The Rules of Golf have been a hot topic of conversation, with some players questioning a few of the newly simplified rules that went into effect at the start of 2019 and wondering if the TOUR should make its own rules for the game’s best players to follow, leaving the USGA and the R&A to make and implement rules for others. Monahan was adamant that would not happen. “We have two fantastic professional governing bodies of the game,” he said during his annual press conference prior to the start of THE PLAYERS Championship. “We have always played by their rules and we will continue to play by their rules – and we are not going to be playing by our own rules. “We think that the game is best served with everybody playing by the same rules and the same standards. We think it’s a source of inspiration for the game.

 

”Monahan said he wasn’t surprised by the rules discussions that have taken place among players and others in the golf community. What was unanticipated, he said, was the lack of communication and transparency between players along with primary organizations.

 

On Wednesday morning, Monahan met with officials from the R&A, the USGA, the LPGA, the European Tour, the PGA of America and Augusta National for two hours in hopes of addressing these issues.
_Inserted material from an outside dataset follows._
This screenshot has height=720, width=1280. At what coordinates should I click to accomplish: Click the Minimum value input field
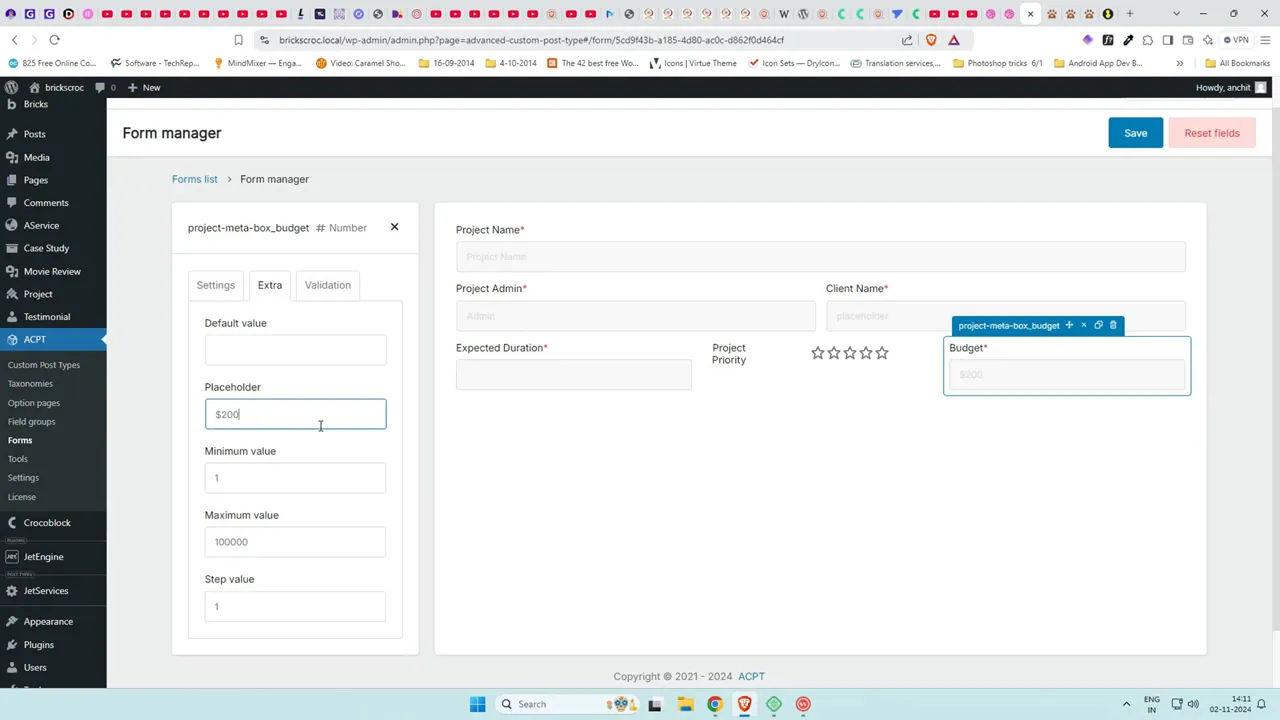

“We're doing what we should be doing as leaders of this industry, which is talking about, one, where we are in the current state of rules. And again, everybody agrees we’re where we thought where we would be,” Monahan said.

 

“But more importantly,” he added, “I think what's happened here the last few weeks has just exposed a weakness in our working relationship, which happens when you got a lot of different organizations. So, we're going to tighten that up, and we're going to move forward in a way that is going to be good for the game and certainly is going to get us to the right place over time with these new rules, and I think we're in a really good place right now.” Some players have pushed back against Rule 10.2b(4), in which caddies are forbidden from lining up their players from behind. Intent is tricky to pin down, as many caddies stand on the line of their player’s shot not to line up the boss but instead to better understand the demands of the shot at hand.

 

Denny McCarthy was assessed a two-stroke penalty for an alleged violation in the second round of the Waste Management Phoenix Open, and both he and his caddie denied any wrongdoing. After a great deal of debate on Twitter and elsewhere, the penalty was rescinded the next day. “In no way, shape or form did I think what I did yesterday was a penalty,” McCarthy said.

The new drop protocol, Rule 14.3b, which dictates that players take penalty drops from knee height as opposed to shoulder height, also has come under fire, especially after Rickie Fowler was penalized for forgetting and dropping the old way at the World Golf Championships-Mexico Championship.

 

Players have come to one another’s defense, and in some cases publicly called out the new Rules and the governing bodies. Monahan, though, reminded that the changes have been part of a six-year collaboration between the TOUR and the governing bodies. “We were fully supportive of the new Rules because we were a participant in creating them,” he said. “We had equal share, just alongside the other organizations.” Rolling out 50 changes at once, he added, meant there were bound to be some things that worked well and others that created debate. The USGA already has revised and clarified Rule 10.2b(4), which also tripped up Haotong Li at the Omega Dubai Desert Classic, a European Tour event, in January. Li, who also denied wrongdoing, dropped from a T3 to a T12 finish. “Lost in some of the discussion is all the things that are working really well,” Monahan said, “and the list is long, and I think it's right that we're two and a half months in and there's some rules, some existing rules, that are causing debate and discussion. Again, exactly where we thought we would be.”

...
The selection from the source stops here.